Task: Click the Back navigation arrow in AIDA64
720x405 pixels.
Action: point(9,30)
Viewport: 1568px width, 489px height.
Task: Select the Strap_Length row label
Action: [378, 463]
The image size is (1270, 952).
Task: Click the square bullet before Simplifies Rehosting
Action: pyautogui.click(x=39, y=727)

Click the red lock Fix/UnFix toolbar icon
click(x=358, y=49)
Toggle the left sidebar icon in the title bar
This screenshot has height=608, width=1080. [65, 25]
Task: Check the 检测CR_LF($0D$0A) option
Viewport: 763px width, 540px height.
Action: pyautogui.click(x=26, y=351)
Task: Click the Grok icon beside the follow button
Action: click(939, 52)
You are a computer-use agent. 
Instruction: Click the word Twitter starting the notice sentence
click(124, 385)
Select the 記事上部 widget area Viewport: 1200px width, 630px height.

_Directions_
Restate the data word for word.

_Written answer_
Task: Click the Back navigation arrow in AIDA64
720x405 pixels.
Action: point(9,30)
Viewport: 1568px width, 489px height.
Task: Select the Strap_Length row label
Action: [378, 463]
The image size is (1270, 952).
Task: Click the square bullet before Simplifies Rehosting
Action: pyautogui.click(x=39, y=727)

Click the red lock Fix/UnFix toolbar icon
click(x=358, y=49)
Toggle the left sidebar icon in the title bar
This screenshot has height=608, width=1080. [65, 25]
Task: Check the 检测CR_LF($0D$0A) option
Viewport: 763px width, 540px height.
Action: pyautogui.click(x=26, y=351)
Task: Click the Grok icon beside the follow button
Action: click(939, 52)
You are a computer-use agent. 
Instruction: Click the word Twitter starting the notice sentence
click(124, 385)
Select the 記事上部 widget area Viewport: 1200px width, 630px height.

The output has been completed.